For those of you going to SCMS, I will delivering my paper, entitled “The Interactive Networked Spectator: Video Games, Cinema, Machinima”  at 10am on Friday. My panel co-members are David Parisi and Matthew Solomon, and it looks like an interesting mix of papers.

Also, if anyone wants to get together during the conference, I will try to check email regularly, but I am going to rely on twitter to broadcast my whereabouts, thoughts, etc., so get on that.

For the rest of you, depending on wireless access, my energy levels and other factors, I will try to liveblog the event, maybe here but more likely at Dr Mabuse’s Kaleido-scope. Every year I say I’m going to post a blog entry or something about the conference, and I rarely do it justice, if I do it at all, so I thought I’d try some real-time (or nearly real-time) blogging and twittering.

Open Access

I don’t know if just the blogs and sites I read, or if there really is a strong movement toward open-access, online journals. IHE had an article a few days ago about a paper journal that has gone online. The article says that the site has had 20,000 visitors vs hundreds of subscribers, but I wonder how that number translates to actual readers. I  imagine a lot of poeple are going there just because of the buzz it has received. That said, though, it is a good move, and I don’t understand why more journals don’t do this. Many argue that the costs would be lower (although there is some debate about that in the comments section of the aritcle), a journal could publish more articles per issue, and, perhaps most importantly, articles can reach a much larger audience.  See also danah boyd’s call for a boycott of locked-down journals.

Firefox 3 beta on Mac

I had given up on Firefox on my ibook because it was too slow and used so many resources that multitasking was nearly impossible, but I just downloaded FF3 last night and it is much faster. I had been getting used to Safari but missing FF, but maybe I can go back now. Most of the plugins have not updated yet, but I imagine they will at some point soon. The editor in Wordpress works, the look is pretty slick, and it has this thing where when you type into the address bar a pulldown-type window pops up with suggestions.

Long takes in two movies

I’ve been thinking about why I hated Atonement so much, and why so many people don’t. Part of it is what I take to be its incompleteness. A thwarted love story turns into a meandering, half-done war movie, tied together or torn apart, apparently, by a little girl’s dishonesty, which I failed to bring myself to care about.
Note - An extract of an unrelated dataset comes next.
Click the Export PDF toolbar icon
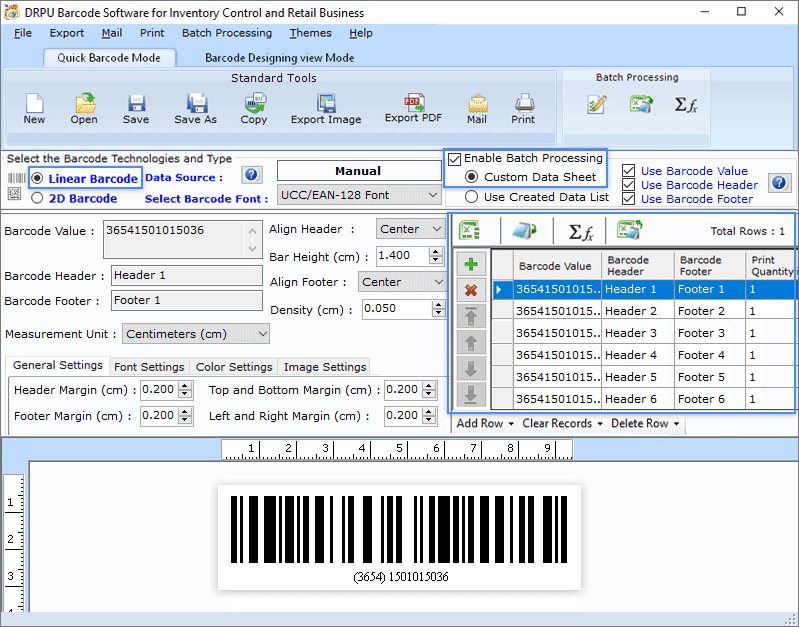Screen dimensions: 799x627 pos(413,108)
The cinematography, however, is superb in places, which at times seems completely out of place.It is as if the cinematographer was on set with these horrible actors working with a hopelessly convoluted screenplay, and decided maybe to try to make something beautiful out of it. Artistry from boredom, perhaps?

One particular shot strikes me as incredibly well done and so out of place that it comes off as pretentious. I’ve been trying to figure out why, and I think it has to do with its placement in the film. The shot comes near the end of an already-too-long movie,  when the soldiers reach the beach and there’s a mass of confusion about who belongs where, and how they will get home. It is a continuous shot, I don’t know how long, that is elaborately choreographed, and includes a ferris wheel, injured soldiers, camerawork moving from character to character, complicated dialogue. I get what it’s doing: it’s showing the confusion, disillusionment and surrealism that accompanies war. But it stands out almost too much, and it takes place after much crosscutting back to the hospital in England and after the story has become so convoluted that the shot seems to be a comment on the film itself.

It was while rewatching Children of Men that I figured out why that shot didn’t work. CoM also has a very long tracking shot during a battle, with much the same effect, but it works. Why? Because the film sets you up for it with handheld camera work, long takes, and fairly dismal mise-en-scene from the beginning. That tracking shot is a culmination of all that came before, both stylistically and narratively, whereas with Atonement it stands out, becomes obvious in a film that relies on trickery and tired narrative and cinematic techniques to pull at heartstrings in the widest possible way.